The U.S. Preventive Services Task Force, which had previously suggested beginning screenings at age 50, implemented the reduced screening age in 2021.
Over the past 20 years, there has been an increase in the number of instances of colorectal cancer among those under 50. The suggestion to decrease the screening age is not exclusive to the U.S. Preventive Services Task Force. The American Cancer Society advised in 2018 that screenings begin at age 45.

The U.S. Preventive Service’s Task Force’s advice bears weight, however, since if the organization approves a screening for a certain population, insurance will fund it.
According to the latest study, younger people colorectal cancer screening rates among 45 to 49-year-olds have improved thrice after the 2021 guideline revision, but they are still low overall.
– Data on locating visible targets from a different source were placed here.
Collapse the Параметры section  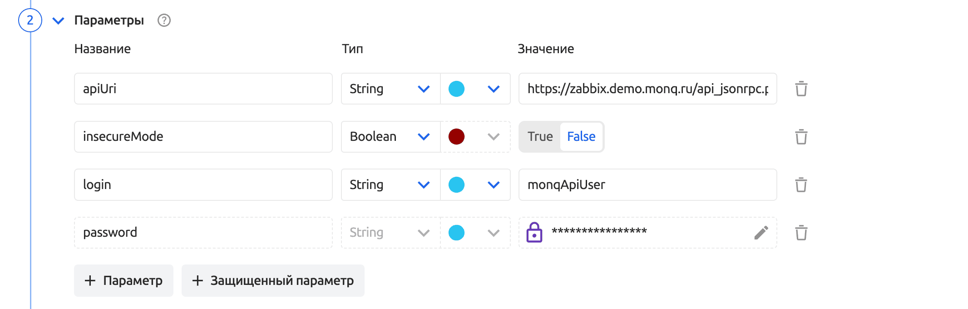pos(58,20)
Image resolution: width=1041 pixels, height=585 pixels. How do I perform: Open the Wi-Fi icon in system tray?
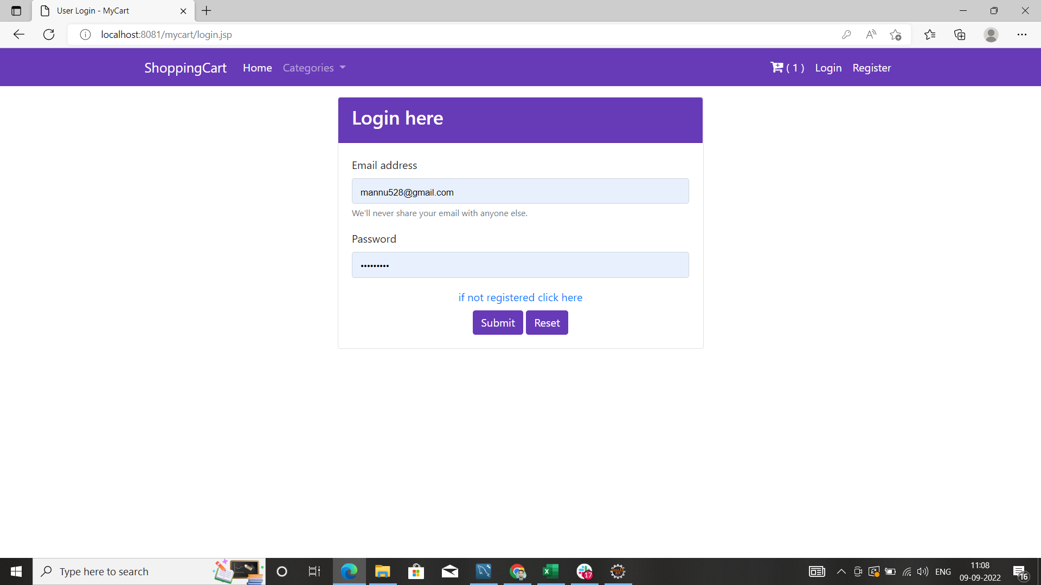pos(907,571)
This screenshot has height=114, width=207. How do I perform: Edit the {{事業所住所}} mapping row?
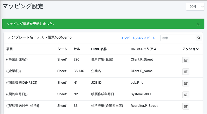[186, 60]
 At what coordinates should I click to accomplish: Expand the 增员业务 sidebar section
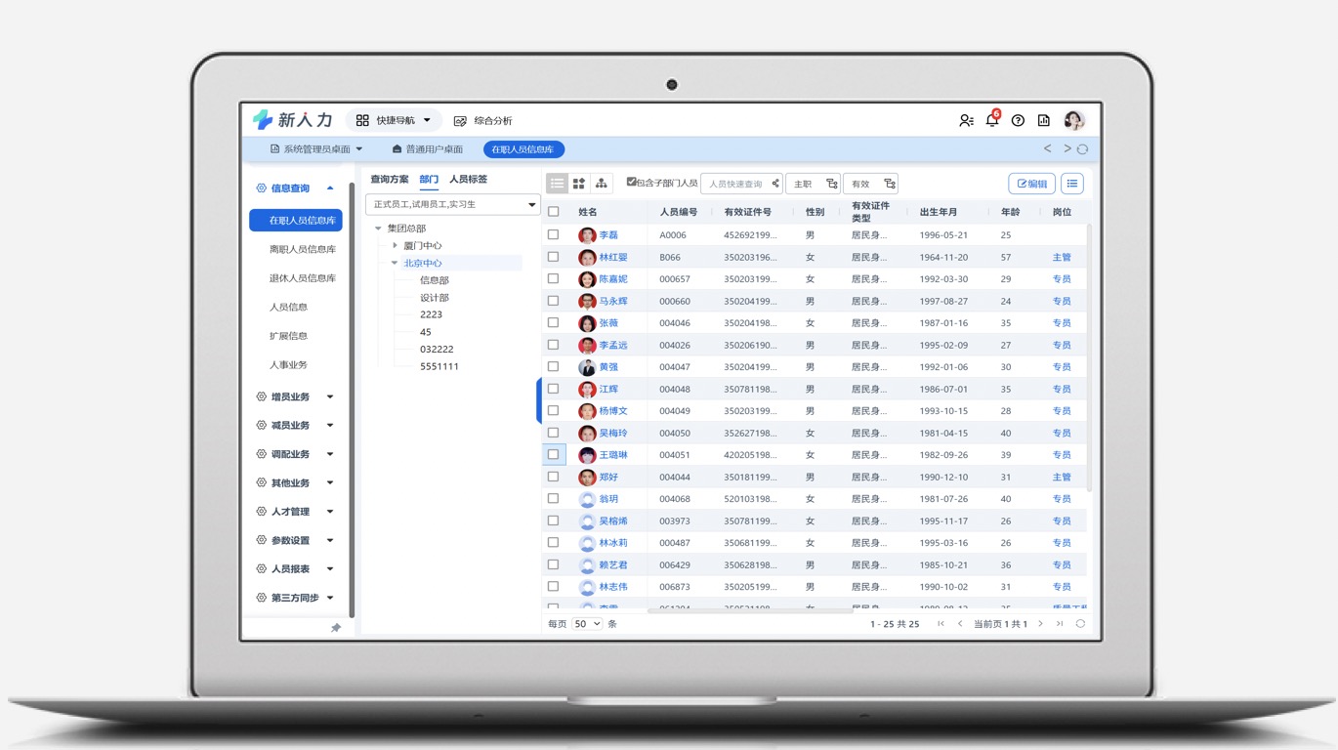coord(295,396)
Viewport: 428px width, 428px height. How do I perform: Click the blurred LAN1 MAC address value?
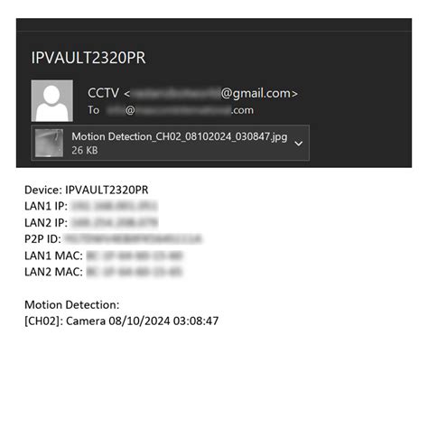(x=135, y=256)
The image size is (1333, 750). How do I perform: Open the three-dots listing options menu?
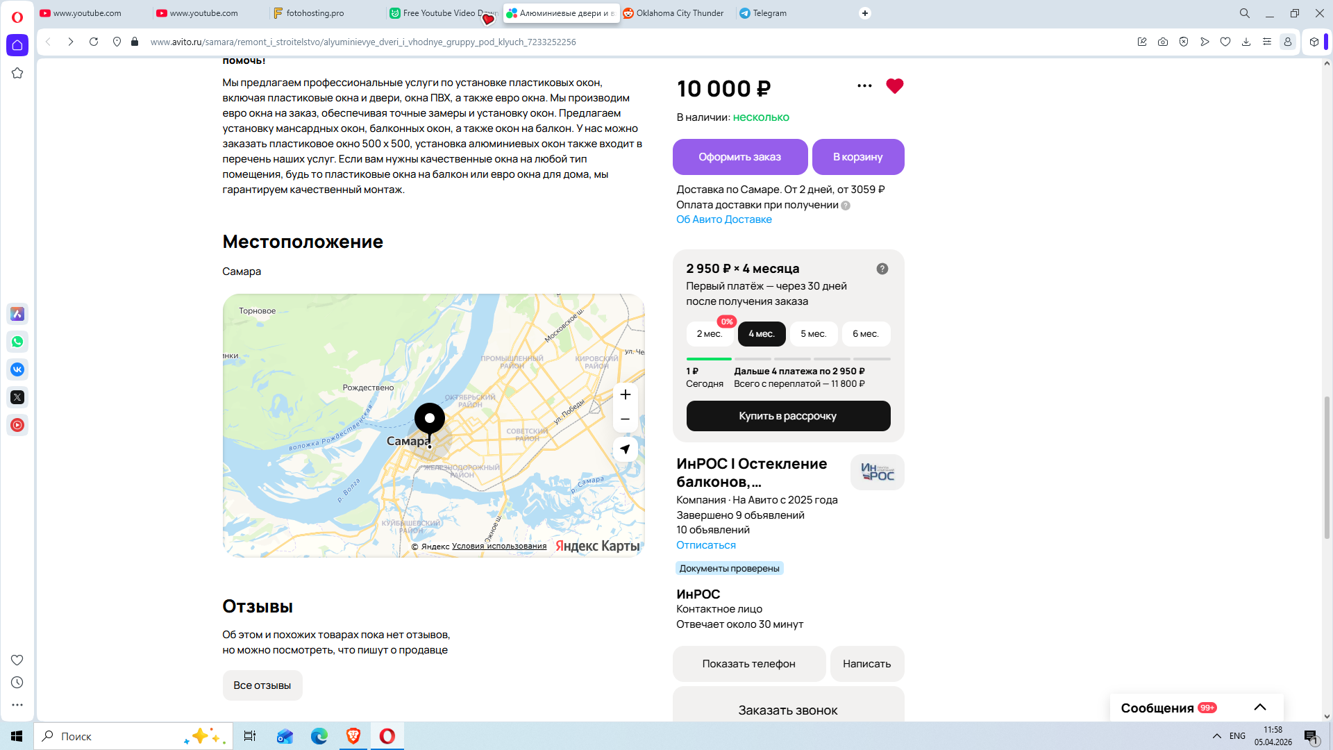click(864, 86)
Lead study author Sunny Siddique, a cancer researcher at the Yale School of Public Health, stated, “It’s interesting to see how rapidly we have seen this uptake take place after the guidelines were released, especially in light of the pandemic creating roadblocks for screening.”
Siddique and colleagues examined patient information from over 10 million Blue Cross Blue Shield insurance holders. The researchers discovered that, on average, colorectal screening rates among individuals between the ages of 45 and 49 went from 0.5% before to the 2021 recommendations to 1.5% a year and a half following the modification.
“A 1% rise may seem insignificant, but hundreds of thousands of people are affected,” Siddique remarked.
Despite the fact that every participant in the trial had insurance, the researchers observed differences in the uptake of screening. They discovered that the highest-income groups had the biggest increases in screening rates.
“We are still seeing differences even when the insurance factor is removed,” Siddique stated. “Your chances of having access to these services are decreased if you reside in a low socioeconomic area.”
According to the American Cancer Society, around 20,000 persons under the age of 50 are diagnosed with colorectal cancer, accounting for 11% of all cases.
“Colon cancer with an early beginning is a serious issue. According to Dr. Christopher Lieu, co-director of gastrointestinal medical oncology at the University of Colorado School of Medicine, tumors will be discovered later on if screening is not done early.

The study’s findings, according to Lieu, are encouraging and indicate that people are becoming more aware of the new, suggested screening age. However, he pointed out that screening rates among those without insurance—who were left out of the study—are probably lower.
“Having insurance is one of the biggest determinants of whether you receive age-appropriate cancer screening,” according to Lieu.
According to Lieu, there may also be a contributing factor in the increased use of noninvasive colorectal cancer screening techniques, such as Shield, a blood test that detects colorectal cancer in 83% of cases, and Cologuard, a stool test with a 92% accuracy rate. If the results of these tests are positive, a second colonoscopy will be carried out by a physician.
“Since medical school, we’ve been taught that the most effective screening test is the one that is conducted,” stated Dr. Marwan Fakih, co-director of the gastrointestinal program at City of Hope, a Los Angeles-based cancer research and treatment center.
Since a colonoscopy can identify precancerous polyps that can be removed before they develop into cancer in addition to cancerous tumors, it is the gold standard for screening for colorectal cancer. But cheaper, less intrusive technologies, such as stool and blood testing, are significant ways of getting more people checked. Still, not everyone should take the tests.